3 min read

AUBURN – Bill Higgins used to play football with his kids in front of his house on Park Avenue.

That was 40 years ago.

“Now, you take your life in your hands just backing out of the driveway,” Higgins said.

Before Wal-Mart or Home Depot opened in Auburn, Park Avenue was a country road. Most drivers hadn’t figured out that it was a handy shortcut between downtown and the shopping areas.

“It came with all the growth of Center Street, and it just won’t be getting any better,” he said.

Higgins and 45 of his neighbors have asked the city to come up with some way to make the road safer, for example by lowering the speed limit or putting up warning signs.

“You can’t walk on the street anymore,” he said. “We don’t have sidewalks. So maybe that might help, putting in sidewalks. Or maybe they could divert big trucks around the area.”

Police agree that Park Avenue has gotten busier. The road peels off from Court Street west of the downtown and continues north, ending on Mount Auburn Avenue, just west of Wal-Mart.

“The regulars have always known it’s a great shortcut,” said Auburn Police Lt. Rick Coron. “But with those retail stores up there, there is just so much more traffic.”

Residents learned just how dangerous it could be last weekend. An 80-year-old man was struck by a car near the Park Avenue-Court Street intersection Saturday afternoon while he was checking his mail. Coron declined to identify the man or his address, but said his mailbox is on the opposite side of the avenue from his house.

“It appeared he was stepping into traffic and was hit,” Coron said. “It doesn’t appear the person that hit him even realized what they’d done.”

The accident was ruled a hit-and-run, but a driver stepped forward after reading about the accident in Sunday’s paper, Coron said.

He said police are still investigating the incident, and he declined to identify the driver. Charges have not been filed.

It was bound to happen, Higgins said.

“People just come up that road so fast,” he said. Park Avenue peaks into a slight hill just before it reaches his house. A speeding car cresting the hill doesn’t have time to slow down for anything. That includes cars backing out of driveways or neighbors checking their mail.

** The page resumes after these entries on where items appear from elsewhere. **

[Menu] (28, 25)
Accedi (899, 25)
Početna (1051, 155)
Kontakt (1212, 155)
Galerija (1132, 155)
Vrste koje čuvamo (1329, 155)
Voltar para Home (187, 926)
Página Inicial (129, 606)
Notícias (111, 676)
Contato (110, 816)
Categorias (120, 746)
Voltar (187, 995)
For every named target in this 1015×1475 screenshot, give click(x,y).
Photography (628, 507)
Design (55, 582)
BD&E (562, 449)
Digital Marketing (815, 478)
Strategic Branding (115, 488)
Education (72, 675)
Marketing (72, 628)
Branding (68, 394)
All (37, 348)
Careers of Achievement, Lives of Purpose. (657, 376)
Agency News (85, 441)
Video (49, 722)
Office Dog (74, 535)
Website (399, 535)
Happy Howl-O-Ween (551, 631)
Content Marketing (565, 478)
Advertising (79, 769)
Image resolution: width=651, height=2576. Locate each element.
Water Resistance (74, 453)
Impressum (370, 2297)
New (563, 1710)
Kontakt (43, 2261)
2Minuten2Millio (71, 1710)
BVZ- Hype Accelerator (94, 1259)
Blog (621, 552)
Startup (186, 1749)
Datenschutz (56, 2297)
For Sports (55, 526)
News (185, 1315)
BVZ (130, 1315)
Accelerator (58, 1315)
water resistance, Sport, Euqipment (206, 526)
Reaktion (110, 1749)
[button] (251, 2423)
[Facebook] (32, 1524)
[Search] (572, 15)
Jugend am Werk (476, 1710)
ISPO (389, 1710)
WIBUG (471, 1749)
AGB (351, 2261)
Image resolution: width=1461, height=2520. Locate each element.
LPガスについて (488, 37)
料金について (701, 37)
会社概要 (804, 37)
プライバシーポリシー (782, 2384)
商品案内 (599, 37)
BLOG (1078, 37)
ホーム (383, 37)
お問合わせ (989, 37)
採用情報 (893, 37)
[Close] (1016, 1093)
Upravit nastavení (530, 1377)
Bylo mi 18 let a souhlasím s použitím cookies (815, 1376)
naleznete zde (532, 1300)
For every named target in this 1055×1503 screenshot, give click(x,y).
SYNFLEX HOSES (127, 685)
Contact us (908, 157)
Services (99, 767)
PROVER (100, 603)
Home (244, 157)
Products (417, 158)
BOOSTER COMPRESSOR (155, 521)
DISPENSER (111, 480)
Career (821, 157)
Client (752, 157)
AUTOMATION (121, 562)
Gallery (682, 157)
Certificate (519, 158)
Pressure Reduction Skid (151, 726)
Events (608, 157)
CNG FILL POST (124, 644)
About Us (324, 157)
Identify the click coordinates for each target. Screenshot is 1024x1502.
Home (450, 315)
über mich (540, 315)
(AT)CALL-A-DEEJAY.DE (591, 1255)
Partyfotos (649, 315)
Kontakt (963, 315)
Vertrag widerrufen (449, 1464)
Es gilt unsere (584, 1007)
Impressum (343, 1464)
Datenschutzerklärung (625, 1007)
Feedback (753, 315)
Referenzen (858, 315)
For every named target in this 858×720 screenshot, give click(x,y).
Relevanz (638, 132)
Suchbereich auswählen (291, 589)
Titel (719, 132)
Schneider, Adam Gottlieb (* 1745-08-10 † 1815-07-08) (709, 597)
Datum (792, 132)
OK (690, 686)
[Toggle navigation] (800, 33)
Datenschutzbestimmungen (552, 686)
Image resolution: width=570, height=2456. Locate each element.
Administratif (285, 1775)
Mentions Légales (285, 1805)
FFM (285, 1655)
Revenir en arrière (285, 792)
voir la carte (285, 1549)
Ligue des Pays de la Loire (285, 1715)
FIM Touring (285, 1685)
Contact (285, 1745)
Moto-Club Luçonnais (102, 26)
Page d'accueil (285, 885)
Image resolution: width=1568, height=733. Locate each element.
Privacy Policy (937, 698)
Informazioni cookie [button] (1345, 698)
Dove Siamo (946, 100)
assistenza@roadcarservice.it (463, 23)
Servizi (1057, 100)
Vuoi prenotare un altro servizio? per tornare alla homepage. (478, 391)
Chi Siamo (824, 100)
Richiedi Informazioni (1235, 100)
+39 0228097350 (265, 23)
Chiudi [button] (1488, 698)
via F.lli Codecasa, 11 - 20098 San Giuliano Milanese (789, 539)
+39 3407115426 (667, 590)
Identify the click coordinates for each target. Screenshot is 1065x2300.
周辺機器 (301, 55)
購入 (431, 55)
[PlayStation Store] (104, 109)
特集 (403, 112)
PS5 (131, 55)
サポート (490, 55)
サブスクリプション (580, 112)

City Planner David Galbraith said he hopes to meet with city department heads over the next two weeks to see what can be done for the neighbors. That could include posting signs marking the road for local traffic only and performing a traffic study on the area.

He said the city’s new elementary school, destined for the southern part of Park Avenue, could cut down on traffic as well.

“That’s when we put up flashers and signs, and designate that area a school zone,” Galbraith said. “When you do that, you slow down traffic enough that people may go another way.”

Police are watching the area, too. Lt. Coron said police regularly post radar details there to catch speeders.